- Macron,« le pays (la France) est rrop négatif sur lui-même…»
Cette petite phrase, la dernière saillie en date de l’actuel président de la République, m’a remis en mémoire une autre petite phrase qui m’avait marqué alors que j’étais un jeune étudiant au début des années soixante-dix. Il s’agit du président Georges Pompidou qui stigmatisait la délectation morose des Français qu’il lui arriva aussi de traiter de professionnels de la rouspétance, en d’autres termes, d’être des râleurs. C’est à la fois vrai et faux. Et en effet, pourquoi donc les citoyens français ordinaires ne sont ils pas conscients de leur bien-être, de la sécurité qui règne dans leur pays (exceptés quelques territoires perdus de la République) et de la redistribution social qui représente un «pognon dingue», pour citer à nouveau qui vous savez…
- Macron,« le pays (la France) est rrop négatif sur lui-même…»

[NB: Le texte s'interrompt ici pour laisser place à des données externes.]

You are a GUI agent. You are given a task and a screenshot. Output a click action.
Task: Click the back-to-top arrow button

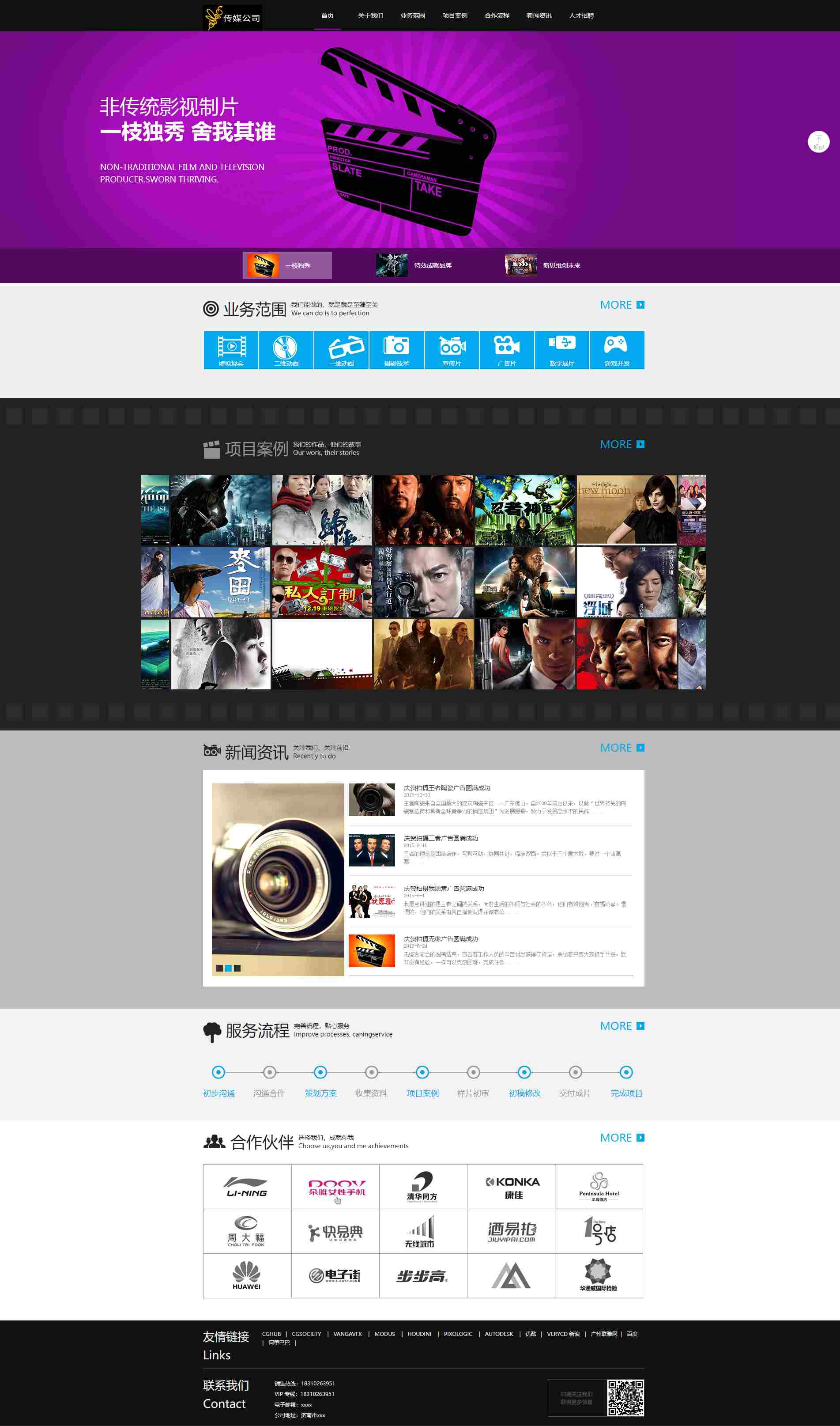click(x=818, y=142)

Regardons les choses d’un peu plus près ; quand on s’y soumet , on constate en toute objectivité que le pays n’a jamais voulu prendre conscience de la distance qui le sépare désormais du statut d’une véritable grande puissance… J’ai déjà maintes fois cité cette petite phrase (décidément on n’arrive pas à quitter ce genre littéraire du discours politique) de Henry Kissinger qui eut maintes fois à recadrer les gouvernements français qui se croyaient encore au temps de leur splendeur. La France, disait le secrétaire d’Etat, est une grande puissance de taille moyenne… Tant qu’aucun gouvernement n’aura le courage de l’avouer publiquement au peuple, nous n’en sortirons pas. Personne n’a encore eu le courage de dire que la France vit sur un pied qu’elle ne peut plus assumer, mais ce n’est pas tout. Le Français moyen veut que tout change, sans que cela n’ait de répercussions sur lui et sur sa famille car il entend continuer à faire sa petite cuisine dans son coin, loin des autres.

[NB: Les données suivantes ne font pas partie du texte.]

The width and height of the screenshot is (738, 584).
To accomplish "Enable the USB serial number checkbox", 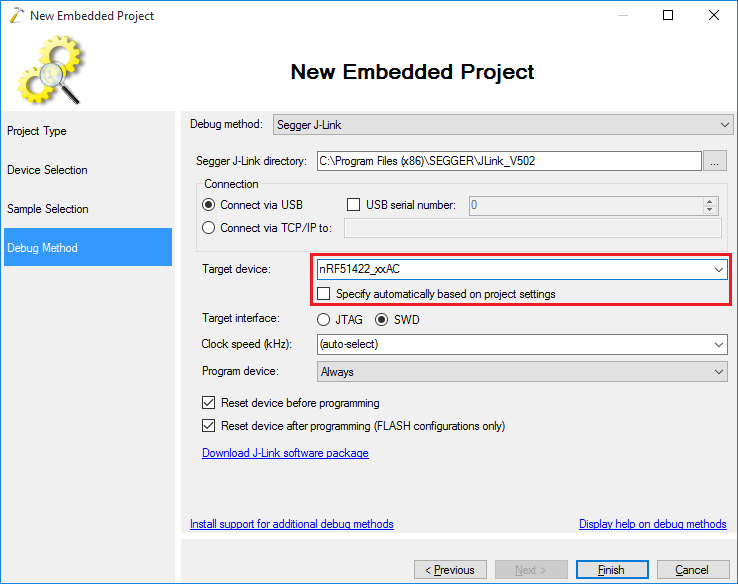I will coord(353,205).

La puissance française a commencé à décliner dès le lendemain de la grande Guerre. Imperceptiblement mais de manière inéluctable, le pouvoir et l’influence mondial sont passés sous pavillon américain, rattrapé un peu plus tard par l’URSS. La seconde guerre mondiale n’a pas arrangé les choses : en 1945, tout était à refaire, tout était à reconstruire. Les recettes utilisées ont accompli leur effet mais on a continué à vivre là-dessus, comme un champion qui se repose sur ses lauriers au lieu de s’adapter au monde qui vient, aux temps nouveaux. Les trente glorieuses ne pouvaient pas durer indéfiniment ; et si on y ajoute les différents chocs pétroliers survenus à cause des guerres israélo-arabes, on se trouve face à un décor absolument nouveau.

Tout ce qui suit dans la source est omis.